** YOUR GOAL **
An exact transcription of the lines from the one holding "You are a computer-use" to the end of the entries below, and nothing more, is the required answer. Please omit the pictures.
Top of SUPPLIED MATERIAL
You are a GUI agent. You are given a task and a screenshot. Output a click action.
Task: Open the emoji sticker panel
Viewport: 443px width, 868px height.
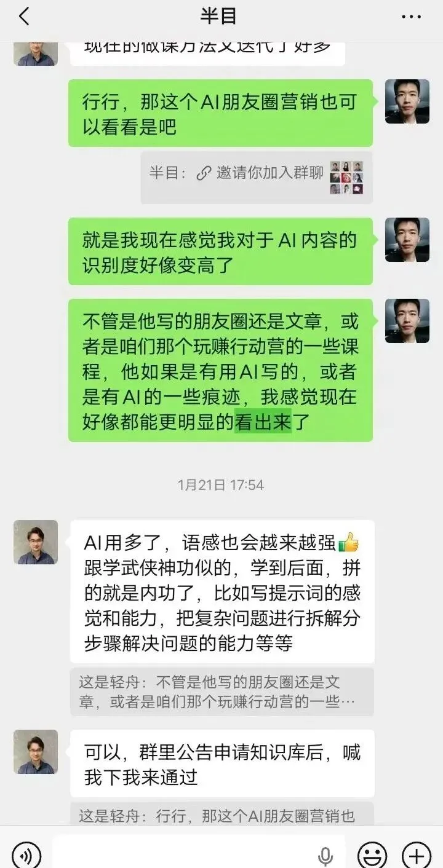point(372,854)
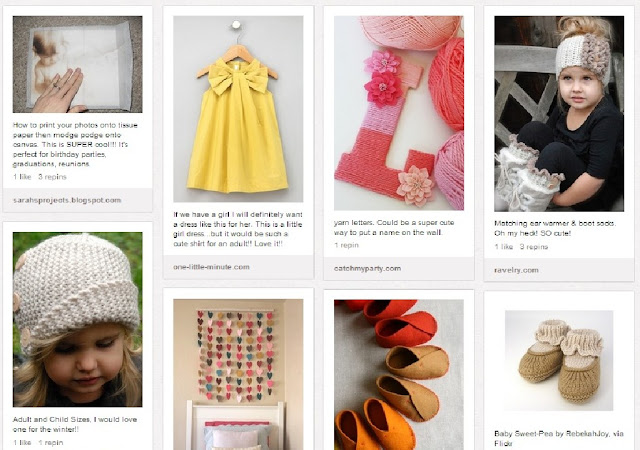The image size is (640, 450).
Task: View 3 repins on ear warmer pin
Action: 534,247
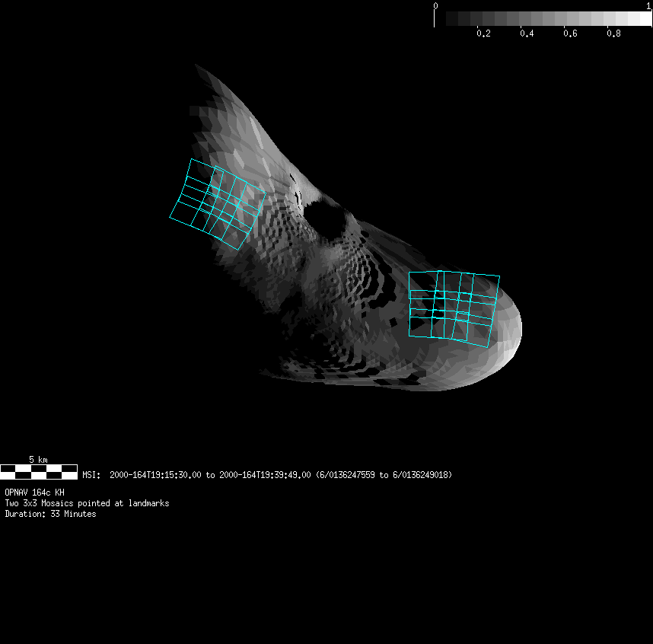Click the right cyan mosaic footprint grid
Viewport: 653px width, 644px height.
(454, 308)

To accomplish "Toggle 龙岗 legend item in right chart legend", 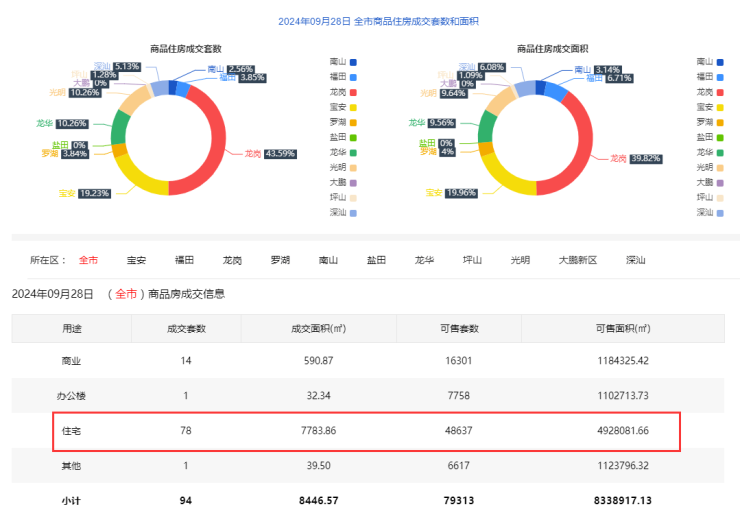I will pos(710,92).
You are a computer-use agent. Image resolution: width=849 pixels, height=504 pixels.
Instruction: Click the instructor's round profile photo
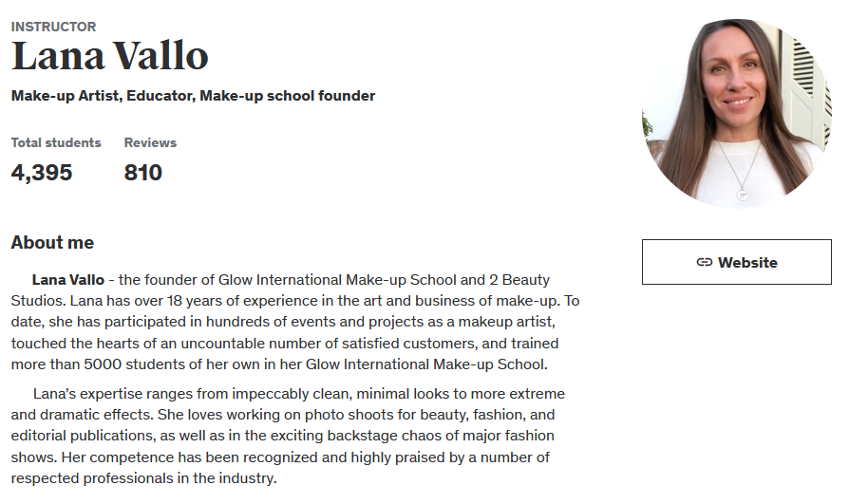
Bottom of SUPPLIED MATERIAL
** RESULT OF THE TASK **
You are a computer-use agent. Image resolution: width=849 pixels, height=504 pixels.
Instruction: Click the instructor's round profile photo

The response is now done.